Причиною народного ужаса была молва, будто сделавшие набег этруски, лишь передовики огромного войска нескольких соединенных племен, враждебных Риму, что за этрусками следуют, также не очень страшные герники, рутулы, марсы, но дальше, в самом арьергарде надвигаются черной тучей могучие вольски и грозные самниты, составлявшие крепкое и обширное государство на республиканских началах.
– Этруски идут! – кричал какой-то высокого роста старик вроде кузнеца с лысой головой, на которой, подобно метелке, развевался единственный клок седых волос.
– Самниты с ними! – вторил ему бочар с налитыми кровью огромными глазами.
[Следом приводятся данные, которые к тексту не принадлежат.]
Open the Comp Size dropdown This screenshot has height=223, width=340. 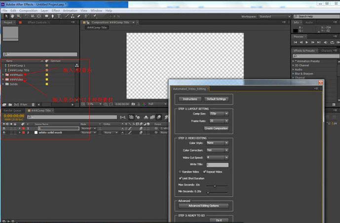click(x=218, y=113)
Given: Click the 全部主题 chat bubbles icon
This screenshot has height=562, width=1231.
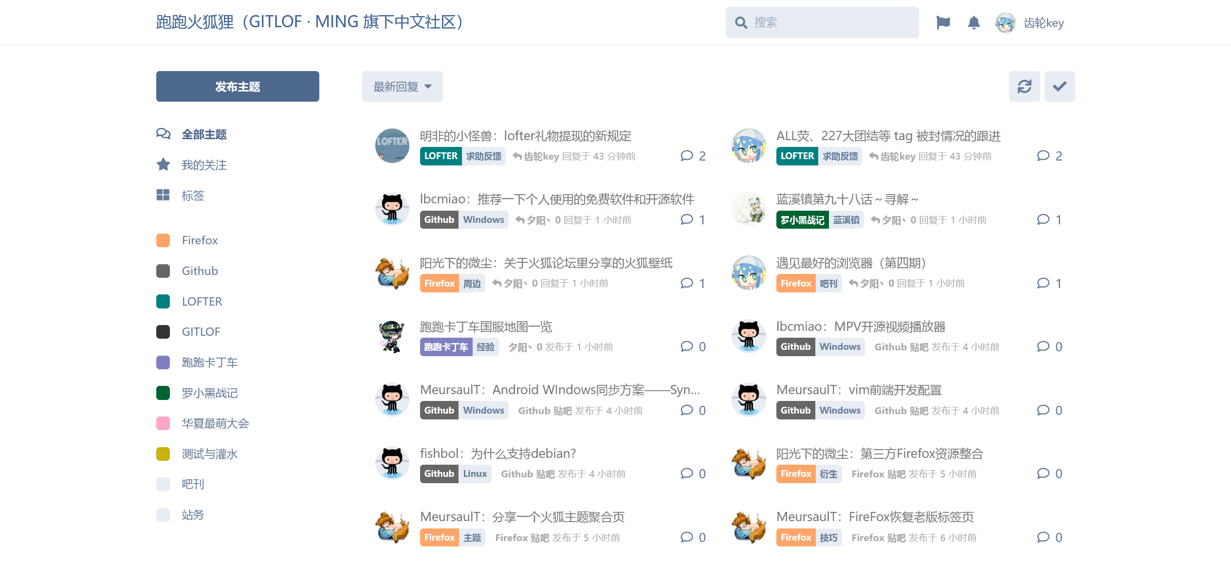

– А префект-регент пирует! – перебивал их возгласы средних лет субъект, похожий на слесаря с серо-пепельным лицом, грязный, замасленный, он бил кулаками в заслонку, которую нес чинить, застигнутый, очевидно, врасплох на улице совершенно неожиданною вестью о победе врагов.
– Этруски, герники, и всякие другие! – вопил толстый кожевник. – Пожри их, земля, проклятых!.. Понадобилось им набег делать, когда и без того кожа вздорожала от скотского падежа, а на готовый товар цены не прибавляются!..
– Сенат даст повышенную таксу на время войны, – успокаивал его стоявший подле фруктовщик.
У молодежи кипела кровь ненавистью к врагам без разбора племени и причин набега; многие кричали, что римские мечи и копья заржавели; пора их прочистить об вражьи тела; луки рассохлись в стрелковых когортах; пращники отвыкли метко целиться, не имея желанной мишени.
Римлянам без войны жизнь казалась не мила.
Им мнилось, что очень долго тянется мирное время, потому что уже 3-4 года прошло со времен схватки с рутулами, да и схватка-то была неважная; царь Сервий дал отпор и все вражье полчище разгромил с первого натиска, так что и добычи было привезти нельзя, все враги тогда убежали.
Большой войны, на которой можно бы развернуть всю римскую мощь и доблесть, не было уже лет 20.
С тех пор, как отправили фециалов в Вейи уговаривать этрусков к покорности или объявлять им войну, молодежь рвалась драться, не зная покоя, кипела ее кровь молодецкая, головы бредили удалью, подвигами, славой.
Война – грустное и ужасное явление на земле, но она необходима: человечество не может жить без войны; если ее нет, народ сражается в чужих войсках или заводит смуту у себя дома.
В те времена знаменитыми, как солдаты-наемники, были спартанцы; они бродили отрядами по белу свету, проливая кровь свою за чужие деньги.
Царство еврейское разрушалось от внутренних раздоров; доблесть египтян и карфагенян вырождалась в меркантильный эгоизм отдельных личностей.
Рим только что начинал расцветать, развиваться, усиливаться... всему свой черед на земле, – таков Рок Истории народов.